[Collected data entries]
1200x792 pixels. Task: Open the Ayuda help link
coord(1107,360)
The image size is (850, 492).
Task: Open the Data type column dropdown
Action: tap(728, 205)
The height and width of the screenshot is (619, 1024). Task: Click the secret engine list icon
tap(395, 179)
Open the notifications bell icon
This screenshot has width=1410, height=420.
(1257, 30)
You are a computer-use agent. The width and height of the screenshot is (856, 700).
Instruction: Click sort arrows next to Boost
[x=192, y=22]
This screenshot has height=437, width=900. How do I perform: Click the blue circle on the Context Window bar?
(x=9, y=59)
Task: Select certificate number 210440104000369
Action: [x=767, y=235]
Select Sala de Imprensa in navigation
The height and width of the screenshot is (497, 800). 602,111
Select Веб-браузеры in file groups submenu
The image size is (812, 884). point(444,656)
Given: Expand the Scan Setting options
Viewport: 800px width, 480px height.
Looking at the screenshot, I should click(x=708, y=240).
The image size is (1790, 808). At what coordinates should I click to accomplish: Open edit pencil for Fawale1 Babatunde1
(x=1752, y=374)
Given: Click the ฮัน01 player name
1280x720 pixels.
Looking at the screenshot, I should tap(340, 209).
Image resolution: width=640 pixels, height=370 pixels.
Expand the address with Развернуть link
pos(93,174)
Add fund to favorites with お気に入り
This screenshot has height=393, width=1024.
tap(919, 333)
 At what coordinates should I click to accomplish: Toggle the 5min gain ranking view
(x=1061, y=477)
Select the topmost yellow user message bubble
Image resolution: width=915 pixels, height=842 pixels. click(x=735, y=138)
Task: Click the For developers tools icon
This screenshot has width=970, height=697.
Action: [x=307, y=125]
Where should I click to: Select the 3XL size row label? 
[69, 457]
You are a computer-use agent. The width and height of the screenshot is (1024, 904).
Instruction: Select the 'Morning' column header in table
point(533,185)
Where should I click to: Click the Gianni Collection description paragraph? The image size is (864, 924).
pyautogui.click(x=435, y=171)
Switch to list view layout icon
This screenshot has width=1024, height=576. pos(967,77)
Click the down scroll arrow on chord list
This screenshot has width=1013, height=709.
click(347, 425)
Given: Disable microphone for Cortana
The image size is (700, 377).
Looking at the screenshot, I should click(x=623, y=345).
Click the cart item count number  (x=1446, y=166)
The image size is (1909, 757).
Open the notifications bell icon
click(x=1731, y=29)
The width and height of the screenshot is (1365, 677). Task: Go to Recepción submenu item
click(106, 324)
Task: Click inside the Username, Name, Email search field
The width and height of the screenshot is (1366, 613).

== Exercise requirements ==
The data above must be reproduced in full, exactly as given.

== Expected output ==
1200x792 pixels. Task: Open the Ayuda help link
coord(1107,360)
The image size is (850, 492).
Task: Open the Data type column dropdown
Action: tap(728, 205)
The height and width of the screenshot is (619, 1024). Task: Click the secret engine list icon
tap(395, 179)
Open the notifications bell icon
This screenshot has width=1410, height=420.
(1257, 30)
You are a computer-use agent. The width and height of the screenshot is (856, 700).
Instruction: Click sort arrows next to Boost
[x=192, y=22]
This screenshot has height=437, width=900. How do I perform: Click the blue circle on the Context Window bar?
(x=9, y=59)
Task: Select certificate number 210440104000369
Action: [x=767, y=235]
Select Sala de Imprensa in navigation
The height and width of the screenshot is (497, 800). 602,111
Select Веб-браузеры in file groups submenu
The image size is (812, 884). point(444,656)
Given: Expand the Scan Setting options
Viewport: 800px width, 480px height.
Looking at the screenshot, I should click(x=708, y=240).
The image size is (1790, 808). At what coordinates should I click to accomplish: Open edit pencil for Fawale1 Babatunde1
(x=1752, y=374)
Given: Click the ฮัน01 player name
1280x720 pixels.
Looking at the screenshot, I should tap(340, 209).
Image resolution: width=640 pixels, height=370 pixels.
Expand the address with Развернуть link
pos(93,174)
Add fund to favorites with お気に入り
This screenshot has height=393, width=1024.
tap(919, 333)
 At what coordinates should I click to accomplish: Toggle the 5min gain ranking view
(x=1061, y=477)
Select the topmost yellow user message bubble
Image resolution: width=915 pixels, height=842 pixels. click(x=735, y=138)
Task: Click the For developers tools icon
This screenshot has width=970, height=697.
Action: [x=307, y=125]
Where should I click to: Select the 3XL size row label? 
[69, 457]
You are a computer-use agent. The width and height of the screenshot is (1024, 904).
Instruction: Select the 'Morning' column header in table
point(533,185)
Where should I click to: Click the Gianni Collection description paragraph? The image size is (864, 924).
pyautogui.click(x=435, y=171)
Switch to list view layout icon
This screenshot has width=1024, height=576. pos(967,77)
Click the down scroll arrow on chord list
This screenshot has width=1013, height=709.
click(347, 425)
Given: Disable microphone for Cortana
The image size is (700, 377).
Looking at the screenshot, I should click(x=623, y=345).
Click the cart item count number  (x=1446, y=166)
The image size is (1909, 757).
Open the notifications bell icon
click(x=1731, y=29)
The width and height of the screenshot is (1365, 677). Task: Go to Recepción submenu item
click(106, 324)
Task: Click inside the Username, Name, Email search field
The width and height of the screenshot is (1366, 613).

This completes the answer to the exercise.